Cayetanos: el pan como realidad, no como deseo

Aunque condicionados por la pandemia, los movimientos sociales celebrarán este viernes al patrono del trabajo. En Bariloche, la UTEP distribuirá pan casero entre sus comedores barriales.

Elaboración de pan que se reapartirá a comedores barriales de UTEP.

Si en los ´90 fueron despedidos para siempre de la fábrica, descartados, empujados a piquetear dispersos en las rutas de Cutral Có, General Mosconi o La Matanza, 2016 los encontró sellando la cocción lenta de un proceso de organización y unidad, amasando una identidad que el 7 de agosto, día de San Cayetano, se expresó con potencia, con un nombre (trabajadores de la economía popular) y una bandera de arrastre que decía tierra, techo y trabajo.

Miles de personas caminaron los 13 kilómetros que separan la parroquia de San Cayetano en Liniers a Plaza de Mayo, encolumnados tras las referencias de la CTEP (MTE y Movimiento Evita), Barrios de Pie y CCC, las tres entidades sociales que luego se popularizaron como “cayetanos”, fundadoras el año pasado de la UTEP, el sindicato al que abrevaron también otras organizaciones.

“2016 fue el año en que se cristalizó la economía popular como sector de trabajadores y trabajadoras. Fue un antes y un después en el proceso de unidad, que culminó con la creación de la UTEP”, dice a Al Margen Dina Sánchez, referenta nacional del Frente Popular Darío Santillán. Sánchez define a este sector de trabajadores como el “más castigado, sin derechos”.

En un proceso muy vertiginoso, los movimientos populares orientaron la proa hacia una serie de reclamos que penduló entre la articulación legislativa y la movilización callejera. De esta manera, ya en diciembre de 2016, lograron la sanción de la ley de Emergencia Social, que permitió a 500.000 trabajadores recibir la mitad de un salario mínimo para complementar el ingreso por su actividad, desarrollada sin patrón.

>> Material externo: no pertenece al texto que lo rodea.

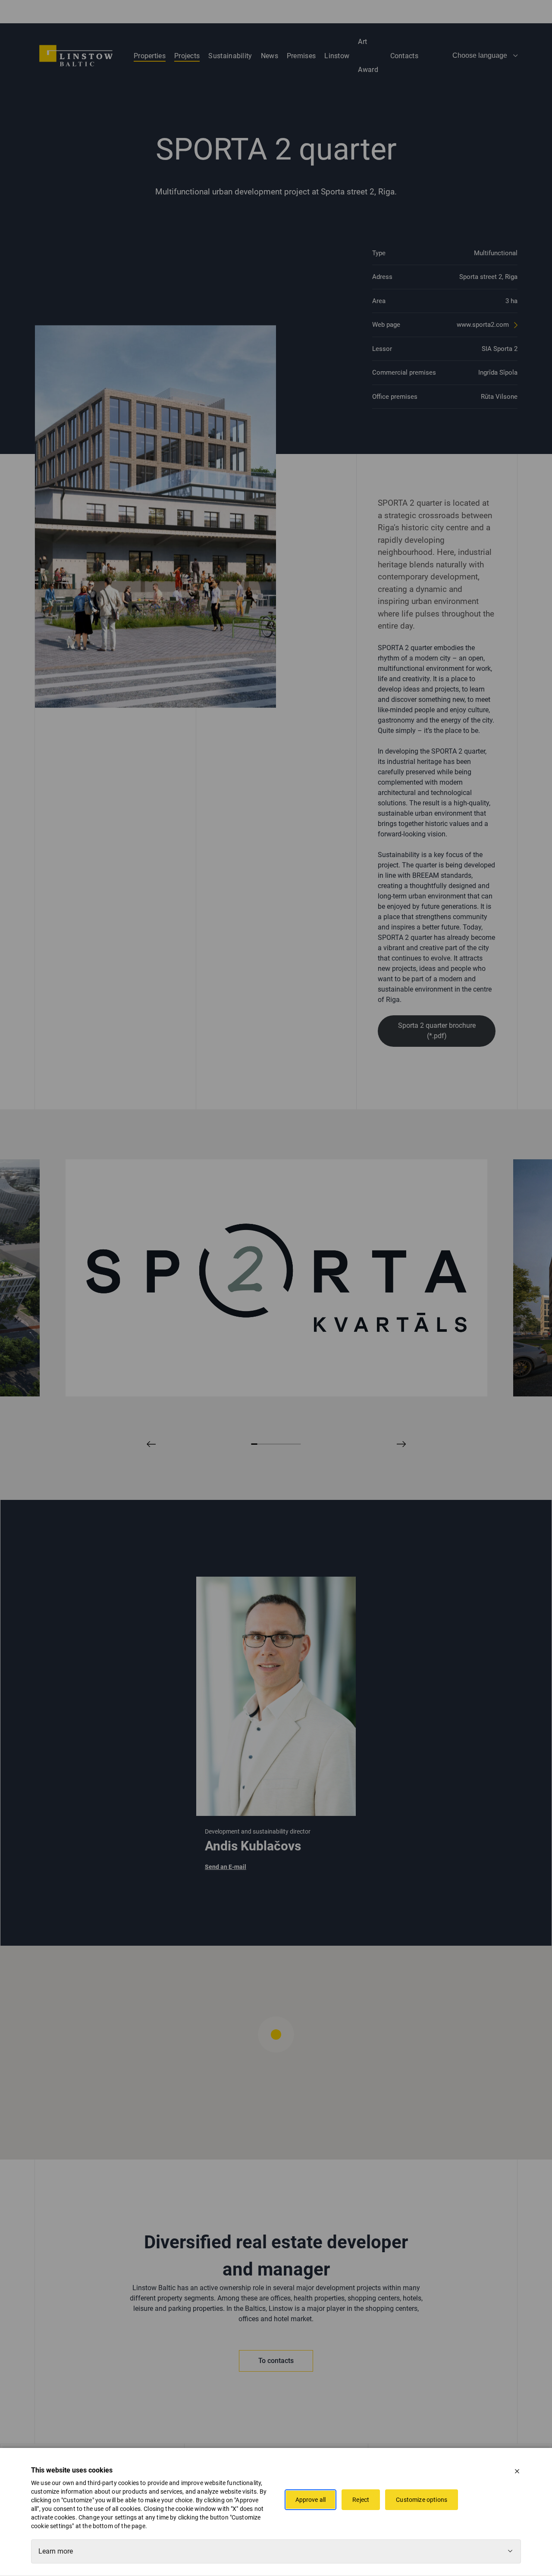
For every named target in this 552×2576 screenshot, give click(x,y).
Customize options (421, 2499)
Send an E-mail (225, 1866)
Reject (360, 2499)
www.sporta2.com (484, 325)
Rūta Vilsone (499, 397)
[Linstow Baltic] (75, 56)
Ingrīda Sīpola (498, 372)
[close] (517, 2471)
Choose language (479, 55)
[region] (276, 2053)
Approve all (310, 2499)
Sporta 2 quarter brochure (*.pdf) (437, 1030)
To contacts (276, 2361)
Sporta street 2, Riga (488, 277)
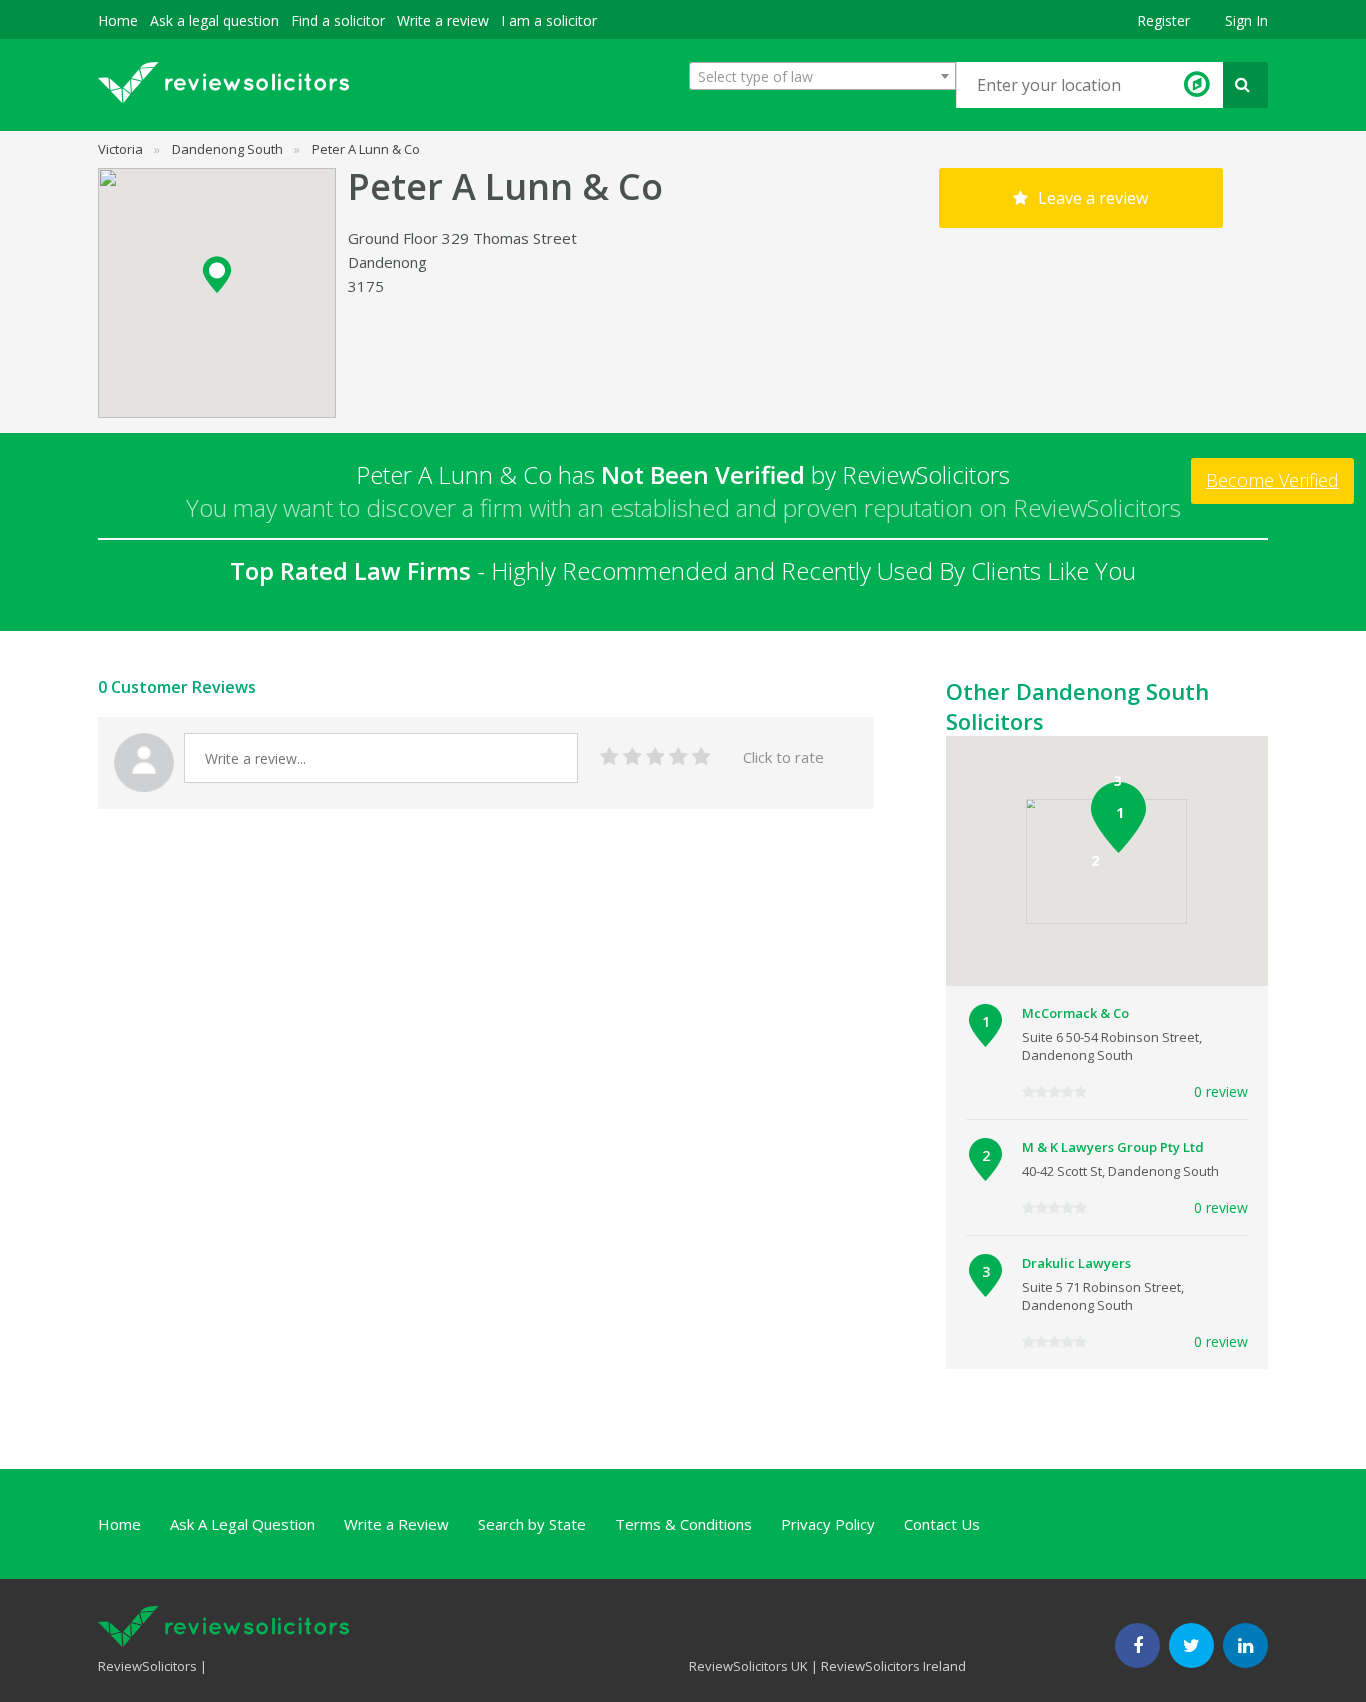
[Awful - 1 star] (609, 757)
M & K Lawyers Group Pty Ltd (1113, 1147)
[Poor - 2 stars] (632, 757)
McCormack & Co (1075, 1013)
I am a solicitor (549, 20)
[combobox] (822, 76)
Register (1163, 20)
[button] (217, 274)
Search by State (532, 1524)
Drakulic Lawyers (1076, 1263)
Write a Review (396, 1524)
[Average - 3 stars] (655, 757)
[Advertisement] (462, 934)
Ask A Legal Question (242, 1524)
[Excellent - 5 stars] (701, 757)
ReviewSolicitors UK (748, 1666)
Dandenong (387, 262)
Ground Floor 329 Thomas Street (462, 238)
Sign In (1246, 20)
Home (118, 20)
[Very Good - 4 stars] (678, 757)
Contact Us (942, 1524)
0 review (1221, 1091)
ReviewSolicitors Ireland (893, 1666)
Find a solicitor (338, 20)
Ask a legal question (214, 20)
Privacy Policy (828, 1524)
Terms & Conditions (683, 1524)
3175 (366, 286)
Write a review (443, 20)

Sobre esta base, la UTEP emergió como el segundo sindicato más numeroso -luego de Comercio- y el que tiene el poder de convocatoria más extendido del país. La informalidad laboral, no obstante, es mucho mpas grande. Prueba de ello es la cantidad de inscriptos para recibir el IFE: 12 millones de personas.

En 2018, el Congreso sancionó la ley de integración de barrios populares, impulsada por los cayetanos. Un programa de doce años, que permitirá que más 3.500.000 de personas que viven en más de 4200 barrios populares accedan a los servicios básicos. Y el año pasado, la UTEP logró duplicar la asistencia del Estado en los comedores comunitarios, a través de la ley de Emergencia Alimentaria. Durante la presidencia de Mauricio Macri, la pobreza según la UCA pasó a afectar del 29% de los argentinos al 40,8%.

Alejandro Palmas, dirigente del MTE y la UTEP en Bariloche, cuenta que el porcentaje de trabajadores de la economía popular en nuestra ciudad supera el 30%. “Todos trabajamos de algo: producción, servicios, cuidados. Nos generamos un ingreso por la propia porque ya no se consigue trabajo como lo conocíamos antes”, cuenta.

De cara a este viernes, 7 de agosto, anticipa que la UTEP estará distribuyendo pan casero como símbolo de la festividad patronal en los comedores comunitarios de los barrios Nahuel Hue, Malvinas, 29 de septiembre, Vivero y Barda Este.

“Se nos catalogaba de choriplaneros porque demandábamos al Estado su reconocimiento como trabajadores», agrega, «Ahora buscamos que la sociedad nos vea. Que reconozca el rol fundamental, vital, que cumplen los comedores comunitarios, por ejemplo, garantizando el alimento del pueblo en los lugares más olvidados de la patria”.